N°26 L'ŒUVRE AU NOIR
de Marguerite Yourcenar (1968)
Le numéro 26 n'est toujours pas moi mais Marguerite Yourcenar (1903-1987) pour L'Œuvre au noir, roman paru en 1968 comme Belle du Seigneur (et tout aussi peu concerné par les événements de cette année-là). On est content pour Marguerite de Crayencour, dite Yourcenar, qu'elle ait remporté le combat des deux Marguerites, puisque la Duras ne figure pas dans ce Top 50. Cela prouve qu'il vaut mieux entrer à l'Académie française qu'avoir le Prix Goncourt. J'espère que vous suivez.
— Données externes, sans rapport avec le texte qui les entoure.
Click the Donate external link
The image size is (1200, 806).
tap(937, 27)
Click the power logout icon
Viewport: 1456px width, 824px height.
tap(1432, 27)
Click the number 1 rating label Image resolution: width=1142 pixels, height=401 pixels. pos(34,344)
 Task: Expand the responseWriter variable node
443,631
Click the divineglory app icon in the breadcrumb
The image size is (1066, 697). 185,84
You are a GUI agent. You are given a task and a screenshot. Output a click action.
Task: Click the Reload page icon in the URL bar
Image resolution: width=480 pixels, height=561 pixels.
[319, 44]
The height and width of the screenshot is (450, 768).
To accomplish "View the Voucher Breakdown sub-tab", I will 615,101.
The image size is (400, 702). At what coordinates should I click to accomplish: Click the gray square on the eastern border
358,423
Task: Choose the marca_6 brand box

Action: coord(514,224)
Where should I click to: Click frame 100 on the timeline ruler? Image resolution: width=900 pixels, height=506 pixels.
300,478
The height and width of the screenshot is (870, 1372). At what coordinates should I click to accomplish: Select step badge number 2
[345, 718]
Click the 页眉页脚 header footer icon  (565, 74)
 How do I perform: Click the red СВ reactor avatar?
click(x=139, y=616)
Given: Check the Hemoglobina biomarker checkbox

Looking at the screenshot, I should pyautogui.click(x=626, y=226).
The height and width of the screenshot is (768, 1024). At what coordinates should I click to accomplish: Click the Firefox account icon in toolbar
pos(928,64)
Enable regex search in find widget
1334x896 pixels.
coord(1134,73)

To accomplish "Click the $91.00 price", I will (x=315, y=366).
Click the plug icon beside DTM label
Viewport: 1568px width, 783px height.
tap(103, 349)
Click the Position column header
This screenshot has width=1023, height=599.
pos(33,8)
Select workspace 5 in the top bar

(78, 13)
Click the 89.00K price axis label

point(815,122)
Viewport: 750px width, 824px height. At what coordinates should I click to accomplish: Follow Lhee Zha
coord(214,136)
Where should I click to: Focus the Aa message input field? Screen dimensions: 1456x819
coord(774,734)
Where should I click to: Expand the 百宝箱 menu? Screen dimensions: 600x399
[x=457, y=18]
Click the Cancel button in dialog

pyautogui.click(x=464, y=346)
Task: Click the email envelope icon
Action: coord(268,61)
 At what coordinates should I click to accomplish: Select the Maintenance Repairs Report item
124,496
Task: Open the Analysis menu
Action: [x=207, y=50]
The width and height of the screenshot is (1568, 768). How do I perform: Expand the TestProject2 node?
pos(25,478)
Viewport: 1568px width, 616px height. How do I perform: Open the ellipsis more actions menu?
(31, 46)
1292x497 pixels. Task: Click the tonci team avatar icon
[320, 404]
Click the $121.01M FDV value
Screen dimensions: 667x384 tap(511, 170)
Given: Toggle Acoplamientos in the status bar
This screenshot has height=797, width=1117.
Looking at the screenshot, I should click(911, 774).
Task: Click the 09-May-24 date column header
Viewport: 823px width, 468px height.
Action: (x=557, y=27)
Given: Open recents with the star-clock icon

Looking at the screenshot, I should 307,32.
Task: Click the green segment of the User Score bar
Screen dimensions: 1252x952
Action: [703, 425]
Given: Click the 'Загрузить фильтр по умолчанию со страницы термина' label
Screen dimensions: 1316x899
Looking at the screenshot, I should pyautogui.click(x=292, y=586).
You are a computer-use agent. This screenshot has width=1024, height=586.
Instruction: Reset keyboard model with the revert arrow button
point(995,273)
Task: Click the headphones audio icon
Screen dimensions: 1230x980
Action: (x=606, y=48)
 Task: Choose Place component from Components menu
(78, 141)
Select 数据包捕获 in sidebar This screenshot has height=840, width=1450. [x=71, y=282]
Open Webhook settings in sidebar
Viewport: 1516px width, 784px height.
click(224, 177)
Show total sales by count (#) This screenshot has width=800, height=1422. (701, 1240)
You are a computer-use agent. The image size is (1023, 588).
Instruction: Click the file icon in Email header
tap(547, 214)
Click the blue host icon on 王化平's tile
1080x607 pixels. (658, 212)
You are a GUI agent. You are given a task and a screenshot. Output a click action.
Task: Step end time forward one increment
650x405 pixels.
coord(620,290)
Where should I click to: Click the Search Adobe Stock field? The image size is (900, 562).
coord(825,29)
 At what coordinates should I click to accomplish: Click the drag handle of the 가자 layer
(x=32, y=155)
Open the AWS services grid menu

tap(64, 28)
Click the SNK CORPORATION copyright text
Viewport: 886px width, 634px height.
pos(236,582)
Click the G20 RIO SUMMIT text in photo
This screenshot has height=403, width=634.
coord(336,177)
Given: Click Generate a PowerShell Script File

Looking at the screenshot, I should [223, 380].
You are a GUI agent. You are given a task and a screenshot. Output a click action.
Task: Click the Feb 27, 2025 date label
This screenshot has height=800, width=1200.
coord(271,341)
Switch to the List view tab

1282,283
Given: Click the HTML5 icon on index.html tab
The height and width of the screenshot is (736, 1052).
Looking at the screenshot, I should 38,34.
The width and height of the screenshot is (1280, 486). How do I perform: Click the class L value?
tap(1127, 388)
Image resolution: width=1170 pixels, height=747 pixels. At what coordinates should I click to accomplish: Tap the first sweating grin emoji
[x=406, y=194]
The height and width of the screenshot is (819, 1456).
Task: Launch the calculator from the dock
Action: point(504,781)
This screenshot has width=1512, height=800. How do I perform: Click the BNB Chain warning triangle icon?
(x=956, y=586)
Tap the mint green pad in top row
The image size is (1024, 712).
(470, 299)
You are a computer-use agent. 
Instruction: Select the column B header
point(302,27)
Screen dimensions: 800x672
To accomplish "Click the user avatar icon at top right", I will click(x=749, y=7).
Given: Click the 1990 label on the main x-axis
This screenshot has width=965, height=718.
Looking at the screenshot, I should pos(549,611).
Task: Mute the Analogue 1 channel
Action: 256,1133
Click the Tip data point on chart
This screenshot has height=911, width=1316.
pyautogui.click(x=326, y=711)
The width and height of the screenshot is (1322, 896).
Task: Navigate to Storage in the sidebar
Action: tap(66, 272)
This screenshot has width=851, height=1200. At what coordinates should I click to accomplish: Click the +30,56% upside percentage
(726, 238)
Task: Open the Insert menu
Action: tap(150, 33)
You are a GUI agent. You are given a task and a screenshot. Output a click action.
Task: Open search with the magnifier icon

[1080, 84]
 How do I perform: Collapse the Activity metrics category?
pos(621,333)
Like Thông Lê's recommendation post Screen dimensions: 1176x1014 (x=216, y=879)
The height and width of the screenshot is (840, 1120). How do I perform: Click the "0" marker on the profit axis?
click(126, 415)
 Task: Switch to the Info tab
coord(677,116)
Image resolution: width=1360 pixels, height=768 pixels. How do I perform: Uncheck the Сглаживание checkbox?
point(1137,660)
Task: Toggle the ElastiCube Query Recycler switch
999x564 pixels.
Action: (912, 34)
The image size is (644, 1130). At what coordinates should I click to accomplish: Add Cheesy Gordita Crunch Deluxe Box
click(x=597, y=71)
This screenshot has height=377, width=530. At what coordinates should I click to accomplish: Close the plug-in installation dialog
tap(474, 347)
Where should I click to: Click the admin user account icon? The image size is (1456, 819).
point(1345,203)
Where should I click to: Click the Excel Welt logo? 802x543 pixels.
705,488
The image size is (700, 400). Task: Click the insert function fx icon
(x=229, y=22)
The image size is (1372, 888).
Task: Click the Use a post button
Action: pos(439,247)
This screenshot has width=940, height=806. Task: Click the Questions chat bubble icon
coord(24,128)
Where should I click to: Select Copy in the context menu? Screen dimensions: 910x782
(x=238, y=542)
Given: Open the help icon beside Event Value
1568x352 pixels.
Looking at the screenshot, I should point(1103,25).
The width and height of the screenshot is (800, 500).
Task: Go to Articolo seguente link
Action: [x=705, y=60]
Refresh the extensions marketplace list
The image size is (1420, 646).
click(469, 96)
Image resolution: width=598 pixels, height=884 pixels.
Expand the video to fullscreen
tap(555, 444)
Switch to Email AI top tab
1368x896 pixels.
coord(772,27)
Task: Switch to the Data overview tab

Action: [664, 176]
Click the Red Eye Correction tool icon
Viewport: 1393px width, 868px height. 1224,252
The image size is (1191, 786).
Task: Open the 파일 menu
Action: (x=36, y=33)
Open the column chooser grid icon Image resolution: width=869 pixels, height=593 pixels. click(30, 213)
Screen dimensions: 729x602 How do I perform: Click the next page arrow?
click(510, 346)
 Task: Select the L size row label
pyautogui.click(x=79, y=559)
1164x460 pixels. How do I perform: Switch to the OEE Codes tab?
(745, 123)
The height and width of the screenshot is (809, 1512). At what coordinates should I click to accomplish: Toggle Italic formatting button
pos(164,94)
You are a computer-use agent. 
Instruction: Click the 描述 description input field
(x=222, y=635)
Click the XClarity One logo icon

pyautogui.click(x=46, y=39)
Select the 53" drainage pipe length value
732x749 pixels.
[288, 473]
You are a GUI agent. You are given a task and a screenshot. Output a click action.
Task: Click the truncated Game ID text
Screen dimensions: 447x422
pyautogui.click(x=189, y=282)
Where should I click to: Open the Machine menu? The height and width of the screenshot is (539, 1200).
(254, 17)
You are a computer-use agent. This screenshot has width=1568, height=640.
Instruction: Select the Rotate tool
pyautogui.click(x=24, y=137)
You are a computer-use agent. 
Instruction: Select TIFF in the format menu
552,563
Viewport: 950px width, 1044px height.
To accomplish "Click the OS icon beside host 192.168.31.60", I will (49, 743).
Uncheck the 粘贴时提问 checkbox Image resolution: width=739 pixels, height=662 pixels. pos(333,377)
Tous les romans de Yourcenar sont complètement inactuels et L'Œuvre au noir, qu'elle considérait comme son livre le plus important, ne déroge pas à la règle. Elle y raconte la vie d'un médecin de la Renaissance : Zénon, une sorte d'alchimiste sans Paulo Coelho ou de hussard sans le toit. Cet aventurier d'une époque perdue voyage à travers l'Europe, soignant les riches et les pauvres. Le problème, c'est qu'il fait aussi de la philo, ce qui lui attirera de gros ennuis, puisqu'on le prend pour l'Antéchrist (en fait il est bien pire : un anarchiste pas mondain). Poursuivi jusqu'à Bruges, sa ville natale, il se laissera mollement condamner à mort, comme Meursault à la fin de L'Etranger, ou comme Giordano Bruno à la fin de sa vie. Zut, j'a i raconté la fin du bouquin.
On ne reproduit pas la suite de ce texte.